À la fin de l’année 2025, l’inflation dans la zone euro est retombée à 2,0%. Cela s’explique principalement par une baisse des prix de l’énergie de 1,9%. En revanche, la hausse des prix des biens de consommation est restée pratiquement stable, à 0,4%. Contrairement à l’évolution observée en Allemagne, les prix des denrées alimentaires dans la zone euro ont augmenté de 2,6%, après un léger ralentissement de la hausse des prix au cours des derniers mois, qui s’est établie à 2,5% et 2,4% respectivement. Même si le pic semble désormais derrière nous, la hausse de 4,2% des prix des denrées alimentaires non transformées en décembre donne à de nombreux consommateurs l’impression que tout devient plus cher.
Aucune accalmie n’est non plus en vue pour les prix des services. Ceux-ci ont augmenté de 3,4% en décembre, principalement en raison d’une croissance salariale plus forte que prévu au second semestre 2025. La Banque centrale européenne (BCE) surveille de près l’inflation dans le secteur des services, comme elle l’a souligné à plusieurs reprises lors de sa dernière conférence de presse en décembre.
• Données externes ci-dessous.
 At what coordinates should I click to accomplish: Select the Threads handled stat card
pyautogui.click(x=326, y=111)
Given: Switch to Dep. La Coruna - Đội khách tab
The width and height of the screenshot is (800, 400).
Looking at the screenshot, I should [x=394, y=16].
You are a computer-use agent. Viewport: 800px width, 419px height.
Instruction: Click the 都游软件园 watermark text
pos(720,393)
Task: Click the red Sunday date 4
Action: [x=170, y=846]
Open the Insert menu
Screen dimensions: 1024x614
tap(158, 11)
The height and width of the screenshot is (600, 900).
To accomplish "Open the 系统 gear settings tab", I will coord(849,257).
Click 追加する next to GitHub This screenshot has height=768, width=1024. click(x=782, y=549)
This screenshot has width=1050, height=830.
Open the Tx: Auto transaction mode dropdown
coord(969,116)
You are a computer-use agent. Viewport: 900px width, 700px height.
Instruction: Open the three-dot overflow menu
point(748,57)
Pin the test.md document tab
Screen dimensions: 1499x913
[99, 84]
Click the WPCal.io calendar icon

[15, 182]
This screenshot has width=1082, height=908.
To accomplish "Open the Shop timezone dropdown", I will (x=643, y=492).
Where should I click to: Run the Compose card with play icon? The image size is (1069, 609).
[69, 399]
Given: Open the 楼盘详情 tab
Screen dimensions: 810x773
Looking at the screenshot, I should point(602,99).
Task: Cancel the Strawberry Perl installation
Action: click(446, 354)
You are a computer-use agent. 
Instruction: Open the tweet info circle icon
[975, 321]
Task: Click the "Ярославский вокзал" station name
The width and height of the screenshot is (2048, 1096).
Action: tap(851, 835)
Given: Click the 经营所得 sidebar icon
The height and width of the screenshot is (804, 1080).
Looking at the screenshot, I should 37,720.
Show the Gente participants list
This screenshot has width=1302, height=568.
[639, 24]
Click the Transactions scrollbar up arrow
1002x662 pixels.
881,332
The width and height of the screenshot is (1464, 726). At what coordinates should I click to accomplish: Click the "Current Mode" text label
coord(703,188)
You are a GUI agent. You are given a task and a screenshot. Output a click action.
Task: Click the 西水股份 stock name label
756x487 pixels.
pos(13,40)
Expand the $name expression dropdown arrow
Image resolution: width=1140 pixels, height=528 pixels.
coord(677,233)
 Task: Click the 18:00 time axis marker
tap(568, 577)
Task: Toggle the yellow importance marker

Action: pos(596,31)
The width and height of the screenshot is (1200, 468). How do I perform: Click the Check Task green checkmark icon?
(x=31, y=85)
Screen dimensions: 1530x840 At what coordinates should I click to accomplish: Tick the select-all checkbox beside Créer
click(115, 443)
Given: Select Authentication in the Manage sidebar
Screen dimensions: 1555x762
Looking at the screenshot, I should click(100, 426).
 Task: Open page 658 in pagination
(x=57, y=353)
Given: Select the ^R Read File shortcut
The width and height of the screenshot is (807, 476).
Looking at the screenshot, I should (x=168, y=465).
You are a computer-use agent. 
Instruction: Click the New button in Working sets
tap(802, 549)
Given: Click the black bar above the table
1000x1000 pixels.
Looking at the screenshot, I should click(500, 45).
À cela s’ajoute le fait que les indicateurs provisoires, tels que la composante prix de l’indice des directeurs d’achat pour les services, restent nettement supérieurs à la barre des 50. Cela laisse présager une tendance à la hausse des prix dans les mois à venir. Les prix des services devraient donc rester le principal moteur de l’inflation en 2026.
Même si le taux d’inflation pourrait temporairement passer sous la barre des 2,0% dans les mois à venir, cela ne devrait pas entraîner de changement dans la politique monétaire. La BCE estime actuellement être bien positionnée. Dans un contexte de croissance modérée et de stabilité du marché du travail, le taux de dépôt devrait rester à 2,0% en 2026.